Slaapcoupé
“Een vreemde man komt binnen in de trein. Hij nestelt zich in de zetel tegenover mij. Zijn ogen dwalen op en neer, dat vind ik fijn. Niemand heeft het in de gaten, alleen ik en hij.” Zo begint het lied Trein van Sabien Tiels, een hit uit 1996, maar ook het liefdesverhaal van mijn ouders. Het is 1981 en mijn vader gaat op skireis naar Zuid-Tirol. In Brugge stapt hij op de nachttrein naar Innichen. Hij neemt als enige plaats in een coupé met zes bedden en wanneer niemand erbij komt in het station van Gent, verheugt hij zich al op een nachtje lekker doorslapen in alle stilte. Maar in Brussel-Zuid komt een luidruchtige, maar sympathieke bende de rust verstoren. “Hoe heet jij?” vraagt de vrouw die twee jaar later mijn moeder zou worden.
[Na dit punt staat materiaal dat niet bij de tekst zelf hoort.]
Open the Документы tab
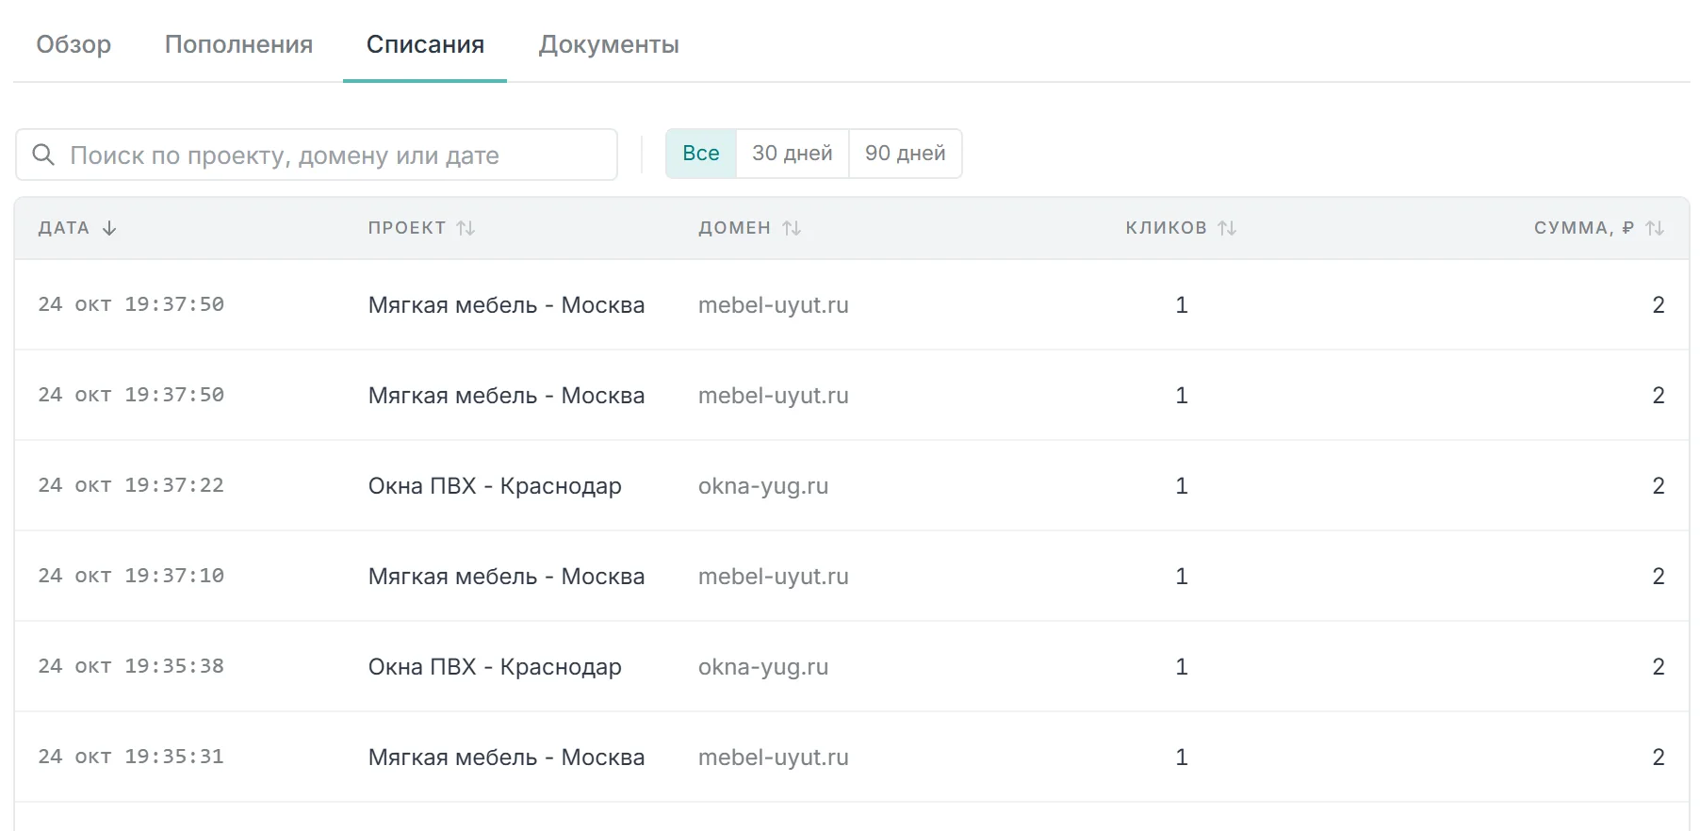 point(609,44)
Mijn West-Vlaamse vader is zo gecharmeerd door het Vlaams-Brabantse meisje dat hem bij het gesprek betrekt, dat hij ’s nachts vanuit zijn slaapbank nog amper oogcontact durft te maken. Zodra ze in de sneeuw arriveren, wil hij zijn hotel omboeken naar dat van haar. Hij weet het zeker: dit is ze.
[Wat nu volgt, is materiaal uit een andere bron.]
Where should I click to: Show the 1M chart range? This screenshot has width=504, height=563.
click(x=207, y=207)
Als kind smulden mijn broer, zus en ik van het idee dat wij op de wereld waren dankzij het geweldige boekingssysteem van de NMBS en Wagons-Lits dat hen in die coupé bijeenbracht. Ik denk dat we de vraag over de jaren heen wel honderd keer hebben gesteld: “Vertel nog eens hoe jullie elkaar leerden kennen?”